Peter developed a raft system that has a front ramp that can be dropped on the shore so a wheelchair can roll onto the raft. That enables the challenged angler to fish from his or her own wheelchair. The raft can take up to three people so that a caregiver or extra fisherman can be with the guide.
The river was slow moving in this section and the shoreline was absolutely beautiful. As we floated we witnessed the serenity of the cliffs, mountains, and rolling hills. On the banks we saw mule deer, moose, and bald eagles. Along the shore we had our choice of places to pull over to eat our lunch and just enjoy our surroundings. We were able to set the pace of the day to our liking.
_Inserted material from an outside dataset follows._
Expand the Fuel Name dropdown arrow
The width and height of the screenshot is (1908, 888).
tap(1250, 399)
The fishing was fantastic. The water has both brown and rainbow trout. It was very common for multiple fishermen to have fish on at one time. Camp Bullwheel practices catch and release thus ensuring a great future for the river. The Madison is widely known as a fly fishing river; however, if you don’t fly fish that is not a problem. The camp has spinning rods set up and ready to go.
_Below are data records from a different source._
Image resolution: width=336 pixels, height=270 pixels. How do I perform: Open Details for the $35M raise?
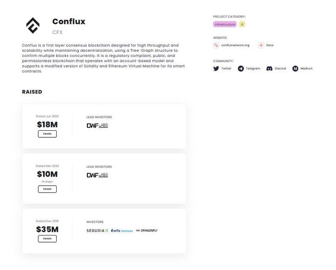[x=47, y=238]
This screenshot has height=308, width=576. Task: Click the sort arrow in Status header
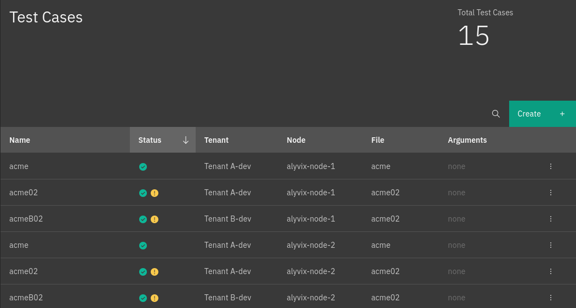point(185,140)
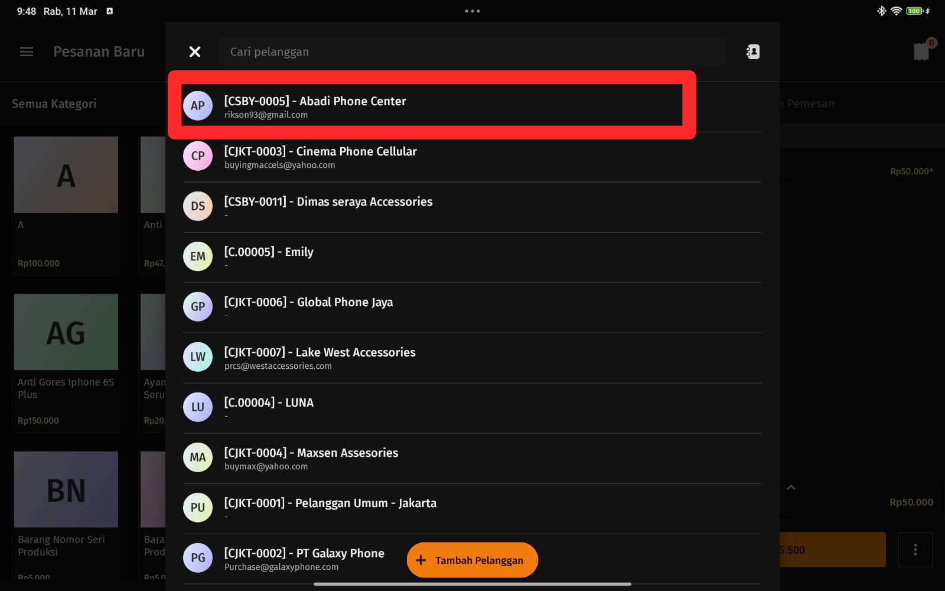Open the Semua Kategori category filter
The image size is (945, 591).
click(54, 104)
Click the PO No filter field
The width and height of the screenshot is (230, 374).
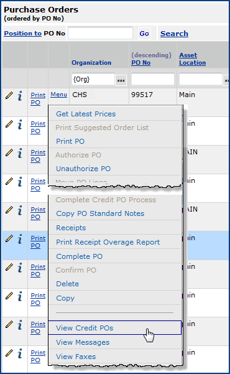153,79
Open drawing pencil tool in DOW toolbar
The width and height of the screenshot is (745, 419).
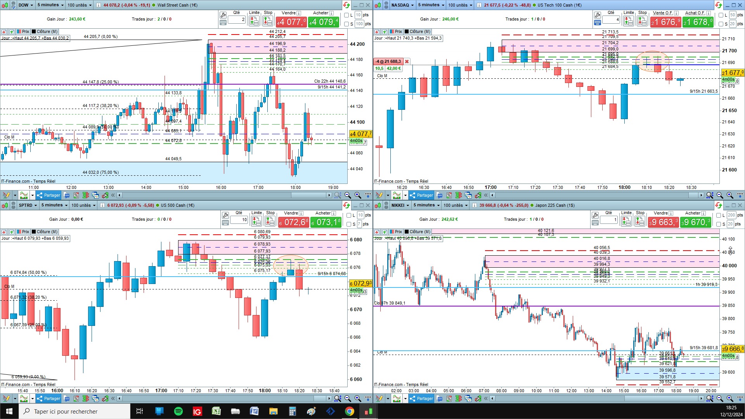[6, 195]
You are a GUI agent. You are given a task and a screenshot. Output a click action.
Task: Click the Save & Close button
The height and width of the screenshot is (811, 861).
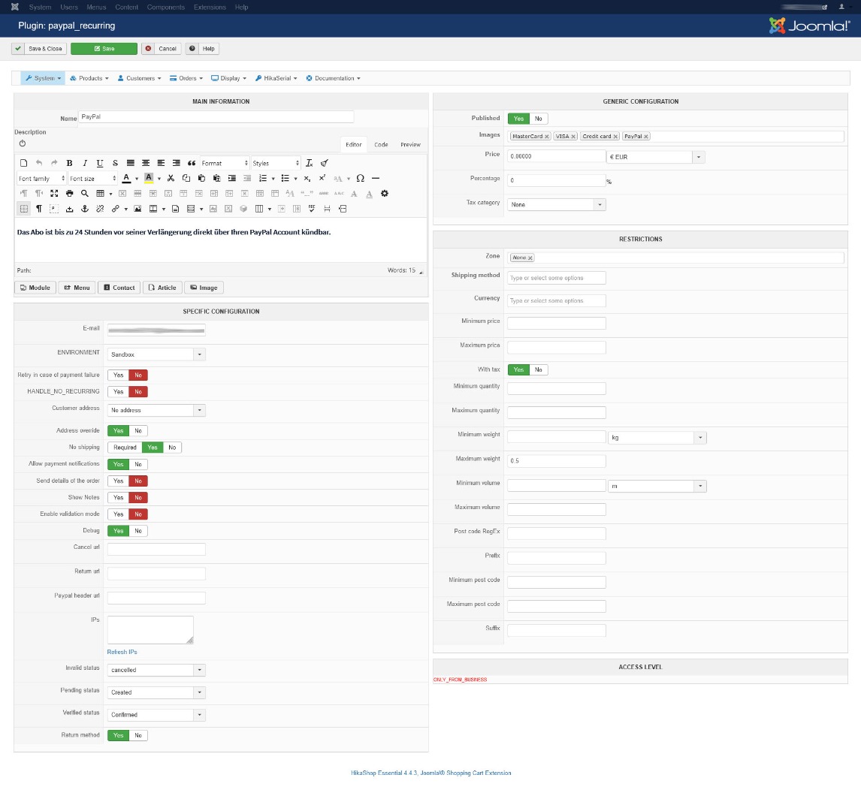click(39, 49)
The evenings were our time to kick back, relax, and relive the day on the water. Fishing stories were told and pictures were passed around. We enjoyed the gourmet dinners the chef made from a list of all our favorite foods. The camaraderie and hospitality was part of the experience that we will never forget.
After dinner some chose to go into the town of Ennis, which is less than ten miles away. Ennis is a historic little town that bills itself as “Trout Town USA.” Here we found great shops, excellent restaurants and bars, and fun loving people. (If anyone were to ever need medical attention there is an excellent medical facility on the edge of town.)
Camp Bullwheel had its inaugural season in 2018. The camp was founded on the premise of making the outdoors accessible and creating success for disabled outdoorsmen. Camp Bullwheel operates totally on all volunteer help and financial donations. The volunteers have had experience working with all levels of disabilities. In its first season the lodge was filled each week and was a great success. Peter and Frank’s vision of a camp where all can enjoy the great outdoors will serve as a model for camps in the future.
Jim Sullivan created a website called Accessible Outdoors. His mission is to share information that will help others who are searching to get back to a life outdoors, just as he did after his fall from a tree stand in 2011 that resulted in his injury.